After that war, peace came. But difficulty came [again] in 1912; that was the most recent [trouble] and where Ixtepeji was left alone, because afterwards Las Animas was divided from the Ixtepeji sierra; only Macuiltianguis, Annalco, Guelatao and another town that was [already] finished went with it. That town was San Antonio – it belonged to this agencia – but that one has gone, its inhabitants didn’t come back. The other towns did come back, and little by little those towns grew. But more towns were against Ixtepeji; that’s why Ixtepeji had its own story.
Ixtepeji tried to go and take Oaxaca, but it couldn’t. Maybe the destiny of the town was that way: soldiers came to attack it, but they couldn’t, because it defended itself anyway it could… But their mistake was that they did not show mercy. The attack that was here at El Cerezal - that was on June 12th 1912. If they had tried to spare the lives of the federal soldiers, who were soldiers in the state service, maybe they could have achieved more, but when they saw a federal they always killed him. With that behaviour they signed their own death sentence, because on June 12th there was the attack here at El Cerezal.
From there they looked for a way to surround it, during the first days of November. Then the people from Lachatao came – the ones from Atepec, the ones from Ixtlan – to attack Ixtepeji. They managed to repulse them, but while the federal forces were winning on the side of Zoquiapan – that’s why on one side of San Pedro, there they were still trying to defend the town.

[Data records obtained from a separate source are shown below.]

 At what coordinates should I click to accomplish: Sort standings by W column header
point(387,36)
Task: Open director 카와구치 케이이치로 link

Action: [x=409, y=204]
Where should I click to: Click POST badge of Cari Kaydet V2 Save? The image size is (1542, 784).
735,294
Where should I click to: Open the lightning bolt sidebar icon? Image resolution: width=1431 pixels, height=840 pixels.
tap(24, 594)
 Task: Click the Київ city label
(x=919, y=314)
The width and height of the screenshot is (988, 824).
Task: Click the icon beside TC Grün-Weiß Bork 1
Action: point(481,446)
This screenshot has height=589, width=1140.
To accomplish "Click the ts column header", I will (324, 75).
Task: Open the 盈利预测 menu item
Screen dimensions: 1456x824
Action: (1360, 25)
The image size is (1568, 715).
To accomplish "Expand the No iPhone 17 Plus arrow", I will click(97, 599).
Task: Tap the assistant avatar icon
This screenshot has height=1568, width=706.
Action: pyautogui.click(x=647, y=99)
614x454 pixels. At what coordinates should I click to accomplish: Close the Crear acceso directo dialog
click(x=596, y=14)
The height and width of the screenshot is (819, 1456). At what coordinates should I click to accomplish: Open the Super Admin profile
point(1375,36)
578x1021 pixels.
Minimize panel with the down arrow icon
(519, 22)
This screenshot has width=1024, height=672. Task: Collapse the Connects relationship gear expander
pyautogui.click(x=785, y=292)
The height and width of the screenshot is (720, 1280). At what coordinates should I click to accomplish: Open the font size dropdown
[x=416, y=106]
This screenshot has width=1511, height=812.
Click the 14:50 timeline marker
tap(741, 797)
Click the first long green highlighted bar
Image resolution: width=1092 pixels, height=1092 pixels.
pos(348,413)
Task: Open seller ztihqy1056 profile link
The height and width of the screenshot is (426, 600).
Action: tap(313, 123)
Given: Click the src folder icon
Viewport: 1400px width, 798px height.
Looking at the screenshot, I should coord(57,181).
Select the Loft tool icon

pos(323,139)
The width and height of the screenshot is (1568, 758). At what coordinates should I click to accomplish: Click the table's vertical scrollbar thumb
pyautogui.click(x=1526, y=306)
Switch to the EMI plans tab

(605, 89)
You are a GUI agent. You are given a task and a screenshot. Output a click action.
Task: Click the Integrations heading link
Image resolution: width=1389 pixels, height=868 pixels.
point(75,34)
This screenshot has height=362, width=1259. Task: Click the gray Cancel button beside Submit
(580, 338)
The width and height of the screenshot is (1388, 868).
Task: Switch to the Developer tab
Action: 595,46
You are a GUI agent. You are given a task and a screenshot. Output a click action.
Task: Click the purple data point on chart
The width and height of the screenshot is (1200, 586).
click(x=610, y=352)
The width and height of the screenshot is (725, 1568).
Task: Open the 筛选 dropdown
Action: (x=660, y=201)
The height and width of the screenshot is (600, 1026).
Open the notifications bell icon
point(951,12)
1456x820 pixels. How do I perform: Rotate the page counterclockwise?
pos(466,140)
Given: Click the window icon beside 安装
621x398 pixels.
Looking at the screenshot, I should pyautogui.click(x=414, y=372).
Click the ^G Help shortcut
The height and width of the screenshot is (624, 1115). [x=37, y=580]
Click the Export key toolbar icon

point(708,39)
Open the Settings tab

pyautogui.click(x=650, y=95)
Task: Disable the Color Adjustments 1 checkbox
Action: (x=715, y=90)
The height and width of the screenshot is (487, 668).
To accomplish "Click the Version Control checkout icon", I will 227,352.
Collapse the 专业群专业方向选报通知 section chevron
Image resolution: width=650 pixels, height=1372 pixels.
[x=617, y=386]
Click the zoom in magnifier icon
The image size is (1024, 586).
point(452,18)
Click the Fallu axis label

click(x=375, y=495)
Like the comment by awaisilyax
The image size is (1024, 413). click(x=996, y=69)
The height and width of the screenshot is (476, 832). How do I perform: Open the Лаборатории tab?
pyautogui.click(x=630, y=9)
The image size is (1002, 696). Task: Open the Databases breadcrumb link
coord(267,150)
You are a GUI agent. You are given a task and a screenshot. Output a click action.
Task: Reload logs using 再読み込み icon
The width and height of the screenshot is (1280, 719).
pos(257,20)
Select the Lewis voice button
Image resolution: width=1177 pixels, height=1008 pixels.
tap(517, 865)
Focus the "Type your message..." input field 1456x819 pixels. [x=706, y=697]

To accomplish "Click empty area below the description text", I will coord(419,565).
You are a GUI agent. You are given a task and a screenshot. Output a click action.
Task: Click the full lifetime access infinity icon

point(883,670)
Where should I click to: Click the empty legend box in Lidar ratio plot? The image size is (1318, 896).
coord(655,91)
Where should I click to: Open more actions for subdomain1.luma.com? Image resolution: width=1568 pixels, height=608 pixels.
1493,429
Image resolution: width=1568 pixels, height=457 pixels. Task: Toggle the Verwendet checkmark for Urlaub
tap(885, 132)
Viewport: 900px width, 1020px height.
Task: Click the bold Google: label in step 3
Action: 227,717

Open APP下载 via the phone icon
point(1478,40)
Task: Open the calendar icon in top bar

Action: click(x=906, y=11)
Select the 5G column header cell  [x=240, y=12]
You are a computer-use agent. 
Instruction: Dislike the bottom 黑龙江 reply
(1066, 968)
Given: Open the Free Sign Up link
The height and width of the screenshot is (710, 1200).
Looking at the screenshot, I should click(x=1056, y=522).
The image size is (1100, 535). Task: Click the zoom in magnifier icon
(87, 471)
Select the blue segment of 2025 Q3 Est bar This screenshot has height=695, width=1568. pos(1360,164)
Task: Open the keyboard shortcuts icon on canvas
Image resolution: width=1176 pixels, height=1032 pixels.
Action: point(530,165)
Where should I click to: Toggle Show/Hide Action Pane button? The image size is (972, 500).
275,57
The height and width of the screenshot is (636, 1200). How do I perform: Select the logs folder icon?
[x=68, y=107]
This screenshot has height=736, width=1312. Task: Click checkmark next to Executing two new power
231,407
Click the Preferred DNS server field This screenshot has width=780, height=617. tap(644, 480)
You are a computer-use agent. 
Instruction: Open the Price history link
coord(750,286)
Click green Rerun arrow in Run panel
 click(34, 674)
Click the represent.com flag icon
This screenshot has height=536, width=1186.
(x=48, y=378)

Even the Carrasco soldiers went to try and stop the federals, but they couldn’t because “here there is the bomb” – that was their password – and when they arrived at the Soture ridge, those from Lachatao answered them, those who were on the other side, by Reynoso, and ready to attack on two fronts to Ixtepeji, they couldn’t. That’s why the chiefs had to run away. Those who stayed behind were the most humble (the ordinary people), the most patient, but only to see in what way they could surrender the town; or they hid themselves, most of them just hid.
After two or three days of hiding, then they looked for a way to draw them out, by pardoning them. They weren’t going to kill them, or do anything [bad] like them (that?), they just wanted the guns. But they arrived at the stopping point, where the football camp is now… There they got everybody together. Once they were there they told them: “Now we are going to Oaxaca with the stronger men; the women and the elderly people are going to Xia.” And that’s how they divided them, making it worse for them. People said they took them to camp in the open land of Yatareni. There, all those who were going to Xia went to camp, to see how their church was burning, how the municipality was burning, so that they would learn from that; but since they were divided it was very bad. After that, they killed a lot of people. But it was the same Ixtepejans, the ones who changed to the other side with the other towns, because the town was divided – and that was eight years of fighting. That is the story of the wars up until 1920… Then they signed the peace [agreement]. Since then, there has not been anything [in the way of serious conflict].